CC BY-NC-ND 4.0 · Indian Journal of Neurosurgery 2021; 10(02): 148-151
DOI: 10.1055/s-0041-1729462
Short Communication

Pseudoaneurysm following Surgical Resection of Craniopharyngioma: What Is the Best Management?

Francisco Marco del Pont
1   Departamento de Neurocirugia, Fleni, Buenos Aires, Argentina
,
Juan Francisco Villalonga
1   Departamento de Neurocirugia, Fleni, Buenos Aires, Argentina
,
Amparo Sáenz
1   Departamento de Neurocirugia, Fleni, Buenos Aires, Argentina
2   Departamento de Neurocirugia, Hospital de Pediatria Juan P. Garrahan, Buenos Aires, Argentina
,
1   Departamento de Neurocirugia, Fleni, Buenos Aires, Argentina
,
Santiago Condomi Alcorta
1   Departamento de Neurocirugia, Fleni, Buenos Aires, Argentina
,
Andrés Cervio
1   Departamento de Neurocirugia, Fleni, Buenos Aires, Argentina
› Institutsangaben
Funding None.
 

Abstract

Craniopharyngiomas are benign tumors of the sellar and parasellar region for which surgical resection remains the treatment of choice.

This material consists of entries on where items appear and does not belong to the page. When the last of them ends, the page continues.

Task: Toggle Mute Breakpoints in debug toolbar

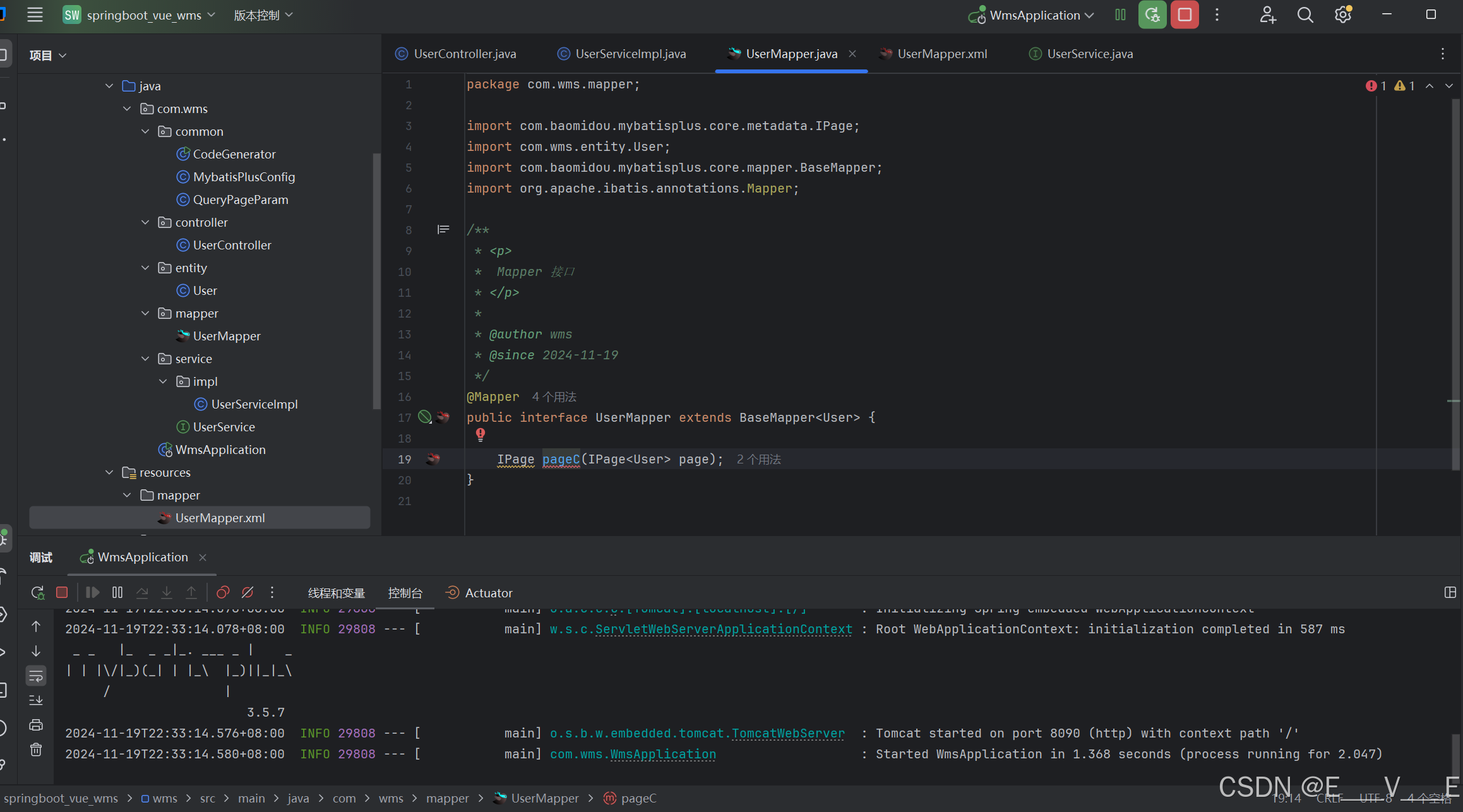Action: coord(248,592)
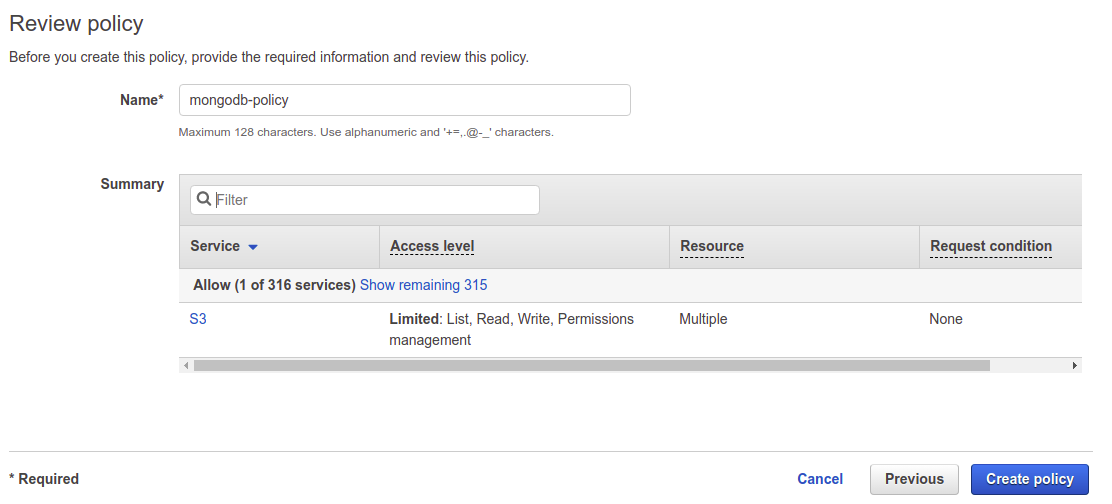Click the None request condition cell

[945, 319]
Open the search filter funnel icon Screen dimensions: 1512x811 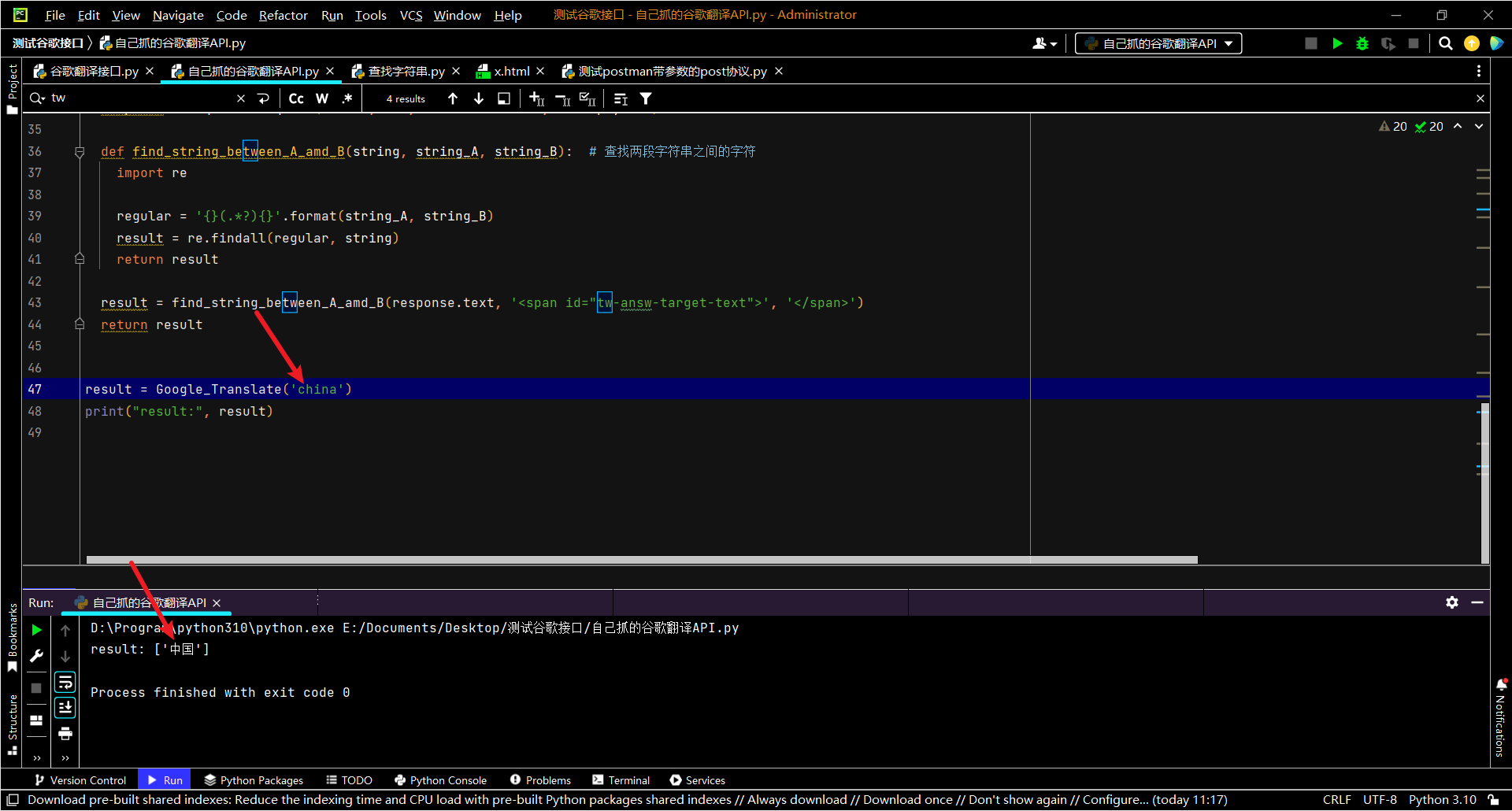[x=646, y=98]
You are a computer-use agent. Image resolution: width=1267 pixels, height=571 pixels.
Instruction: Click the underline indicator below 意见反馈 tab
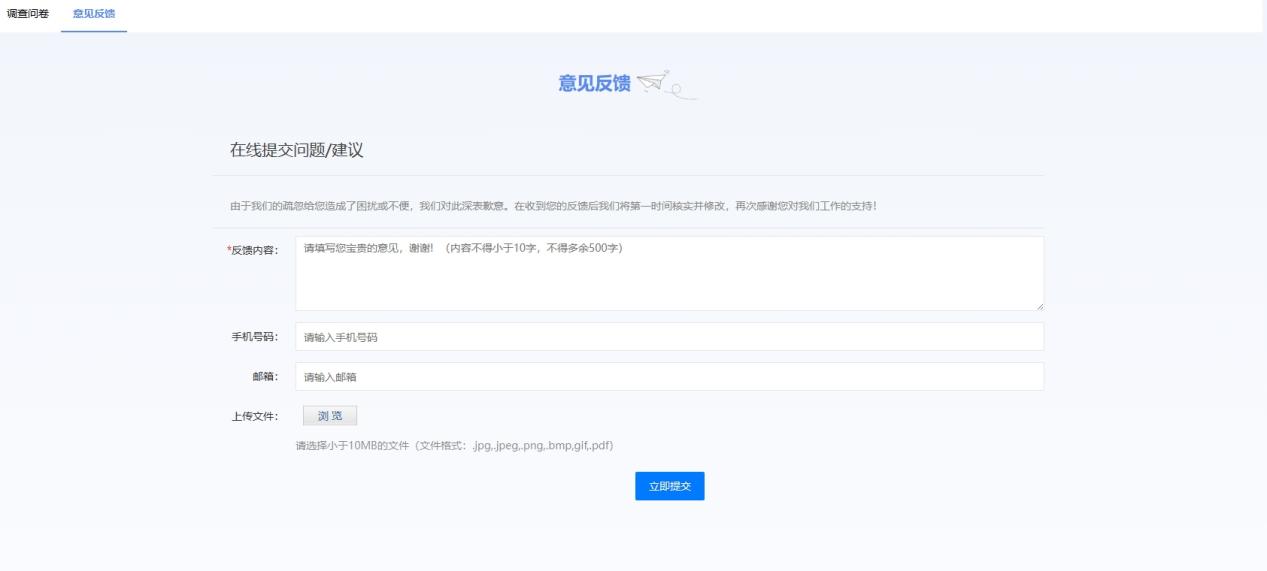93,31
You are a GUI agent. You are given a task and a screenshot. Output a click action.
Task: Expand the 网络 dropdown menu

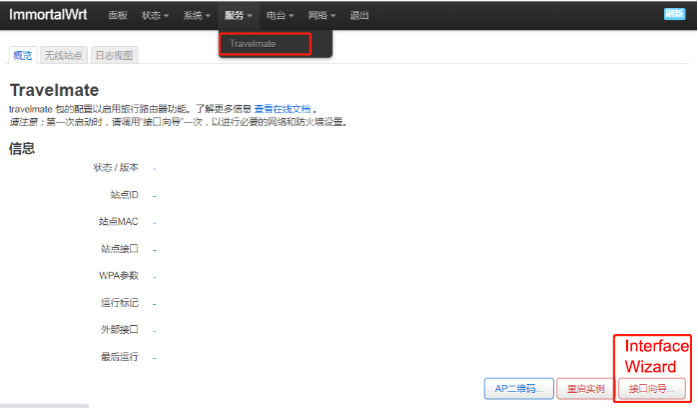tap(321, 16)
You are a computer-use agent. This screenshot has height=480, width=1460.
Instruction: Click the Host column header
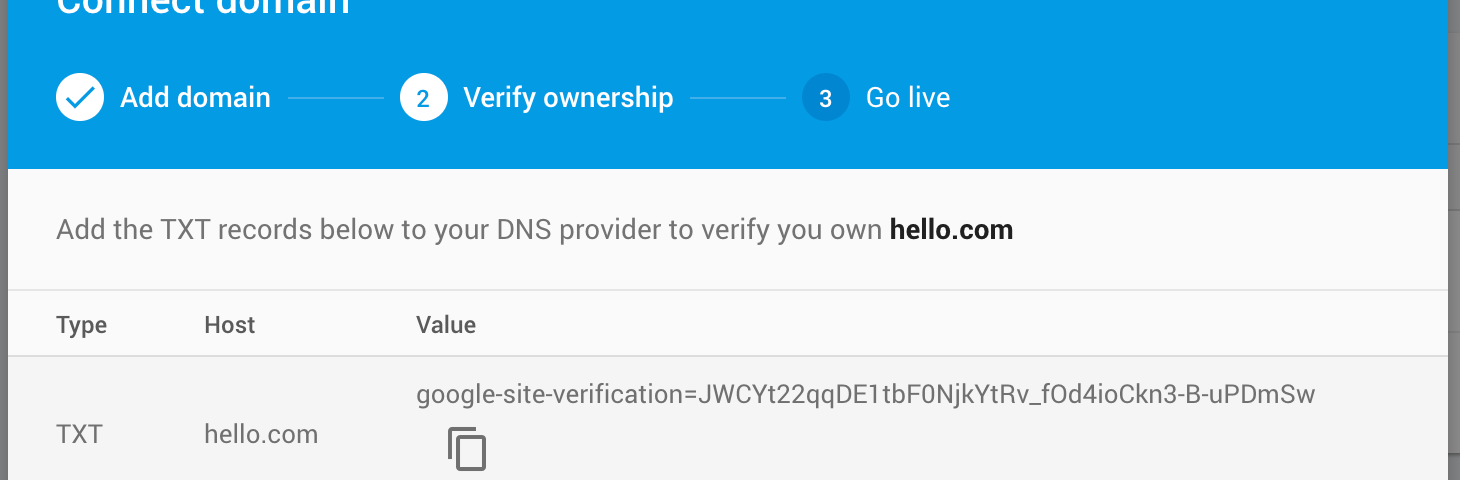coord(229,325)
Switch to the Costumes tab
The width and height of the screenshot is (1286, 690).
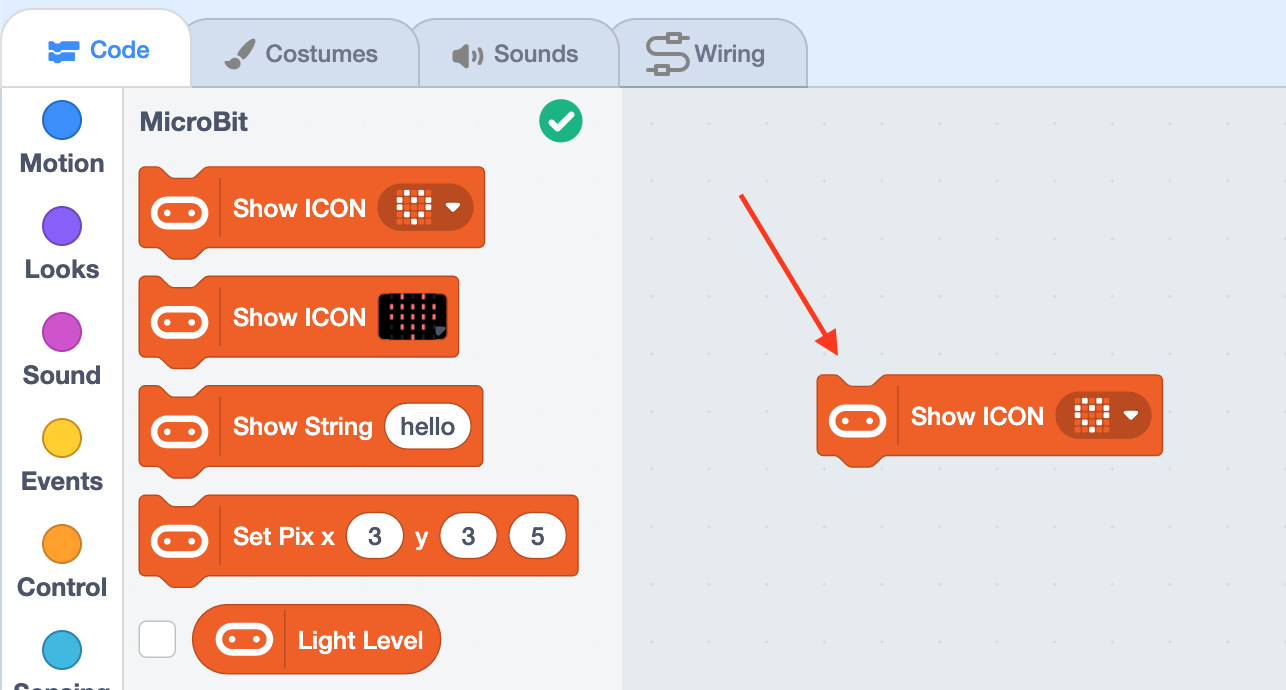point(301,54)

There are many publications on the most frequent postoperative complications, but few reports on subclinical lesions affecting the arteries of the circle of Willis, despite their high morbidity and mortality rate. Trauma-induced aneurysms are infrequent, representing less than 1% of intracranial aneurysms. Iatrogenic intracranial pseudoaneurysms are a subtype of surgically induced aneurysms developed as a result of direct injury to the arterial wall or after dissection of tumors adherent to the vessel adventitia. The natural history of these lesions is not well known because their incidence is extremely low. We report two cases of postoperative aneurysms of the internal carotid artery after craniopharyngioma resection and a brief review on the management of such lesions.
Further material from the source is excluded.